START Supplied entries
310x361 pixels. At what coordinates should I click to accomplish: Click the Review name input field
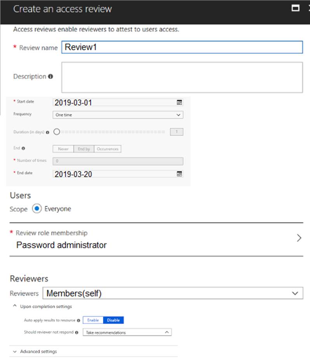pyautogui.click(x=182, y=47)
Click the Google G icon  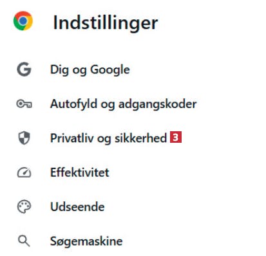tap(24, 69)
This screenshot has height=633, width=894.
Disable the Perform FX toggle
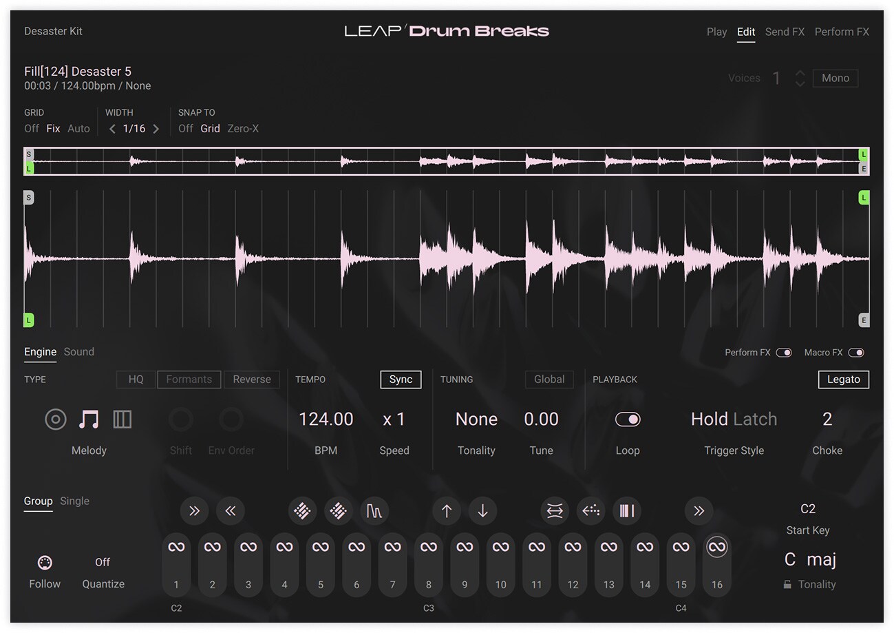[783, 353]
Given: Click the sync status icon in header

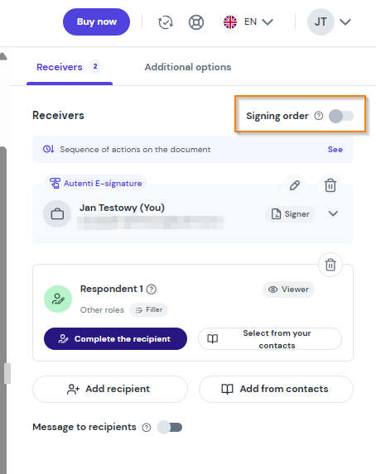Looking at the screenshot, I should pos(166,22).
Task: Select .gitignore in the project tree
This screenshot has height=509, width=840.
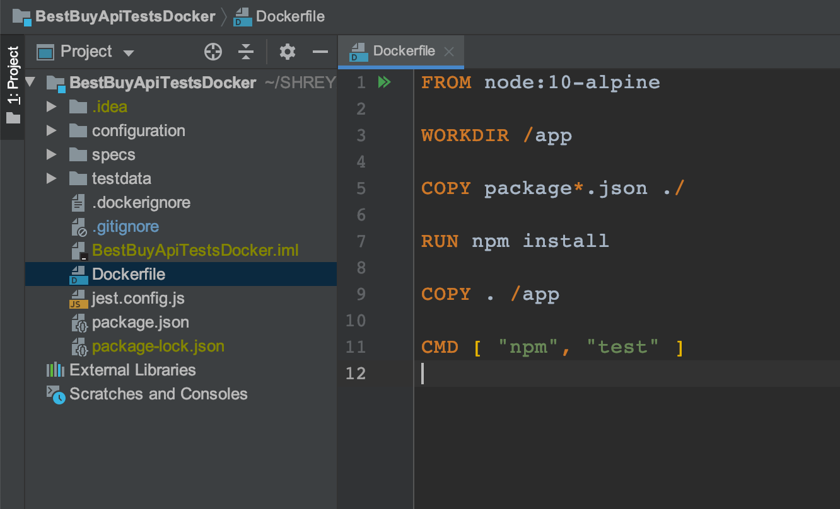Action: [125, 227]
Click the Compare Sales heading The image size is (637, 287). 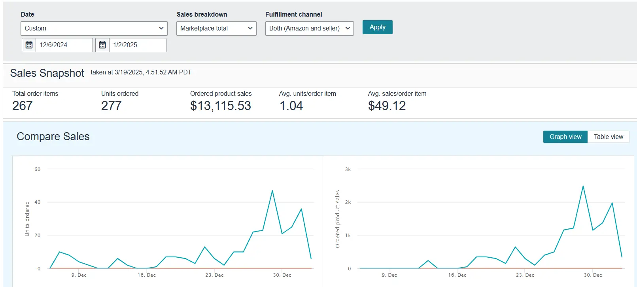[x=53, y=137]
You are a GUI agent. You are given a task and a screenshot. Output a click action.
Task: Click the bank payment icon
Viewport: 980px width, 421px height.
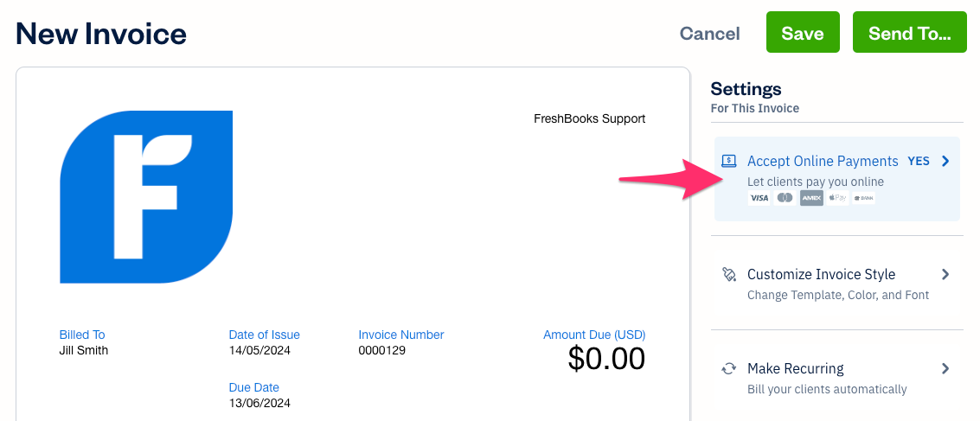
END Supplied entries
#### [Activity]
Please return, exactly and with pictures omitted, the lines from the line holding "You are a GUI" through the end of the data above, inclusive.

#### [Exercise response]
You are a GUI agent. You are given a task and a screenshot. Output a click action.
Task: Click the bank payment icon
Viewport: 980px width, 421px height.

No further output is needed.